Gelelim rıza oluşturmanın bir başka biçimine. Çanakkale Kirazlı mevkiinde yüz binlerce ağacın katledilmesiyle birlikte bölgede kurulmak istenen altın madenine Türkiye’nin dört bir yanından tepki doğmuştu. Yüz binlerce kişi maden sahasına gelerek eylem gerçekleştirmiş ve ardından şirket çalışmalarını durdurmak zorunda kalmıştı. O günden bugüne Kirazlı maden sahasında bir grup insan büyük bir özveri ile bölgede nöbet tutmuş ve en son jandarma ipe sapa gelmez gerekçelerle nöbet tutanları alandan uzaklaştırmıştı.
Nöbet tutan doğa savunucularına yönelik ilk aylarında önce belediye desteğini çekmiş ve ardından nöbet tutan sayısında zorunluklardan kaynaklı azalma yaşanmıştı. Nöbet süresince çevre köylerde doğa savunucularına karşı şirketin ve devletin propaganda araçları ortaya çıkmış ve halkı direnişçilere karşı kışkırtmaya çalışmışlardı. Ancak köylülerin büyük çoğunluğu bu kışkırtmaya gelmemiş ve direnişçilere ellerinden gelen yardımı yapmaya çalışmışlardı.
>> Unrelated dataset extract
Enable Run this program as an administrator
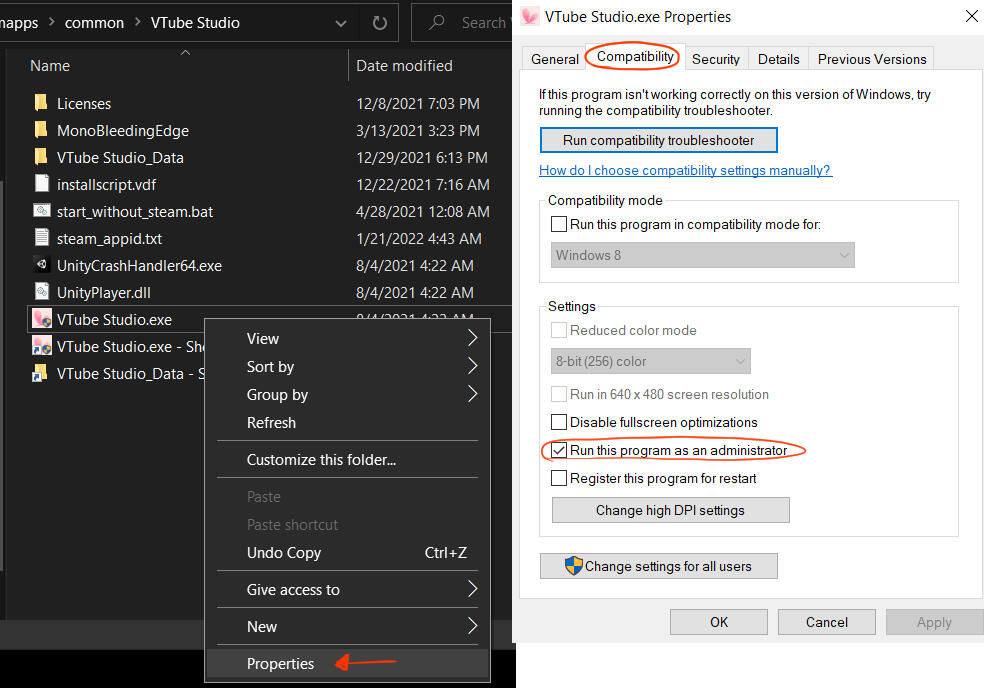This screenshot has width=984, height=688. [x=560, y=451]
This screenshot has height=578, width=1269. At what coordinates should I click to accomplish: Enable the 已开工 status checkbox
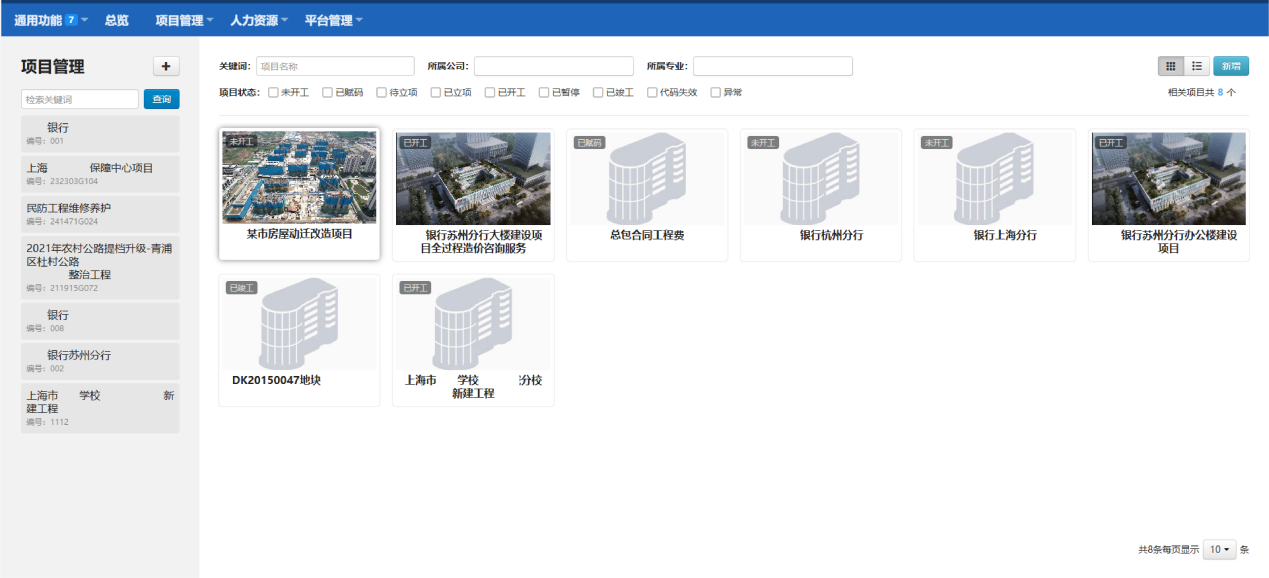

İşte diğer rıza üretme biçimi burada yani Kirazlı bölgesinde bulunan Serçeler köyünde ortaya çıktı. Son günlerde araziler hızla el değiştirmeye başladı. Köylülere kamu görevlileri tarafından korkutularak arazilerine şirket tarafından dekar başı 20 bin lira ödeneceği, kabul etmemeleri halinde ise 2 bin liradan acele kamulaştırma yapılarak arazilerinin alınacağı propagandası yapıldı. Bu kaybetme korkusu ve bir yılı aşkın süren baskılar sonucu köylüler arazilerini satmaya başlamış durumda.
Malatya’da ve Çanakkale Kirazlı’da yaşananlar, yağmanın önündeki halk engelini aşmak amacıyla yaşanıyor. Ancak ekonomik, yalanlar ve psikolojik baskılarla ilerlemeye çalışan sermaye ve onun hizmetlileri yüz binlerce kişinin duyarlılığını ve doğal yaşamı savunma arzusunu yok edemeyeceğe benziyor.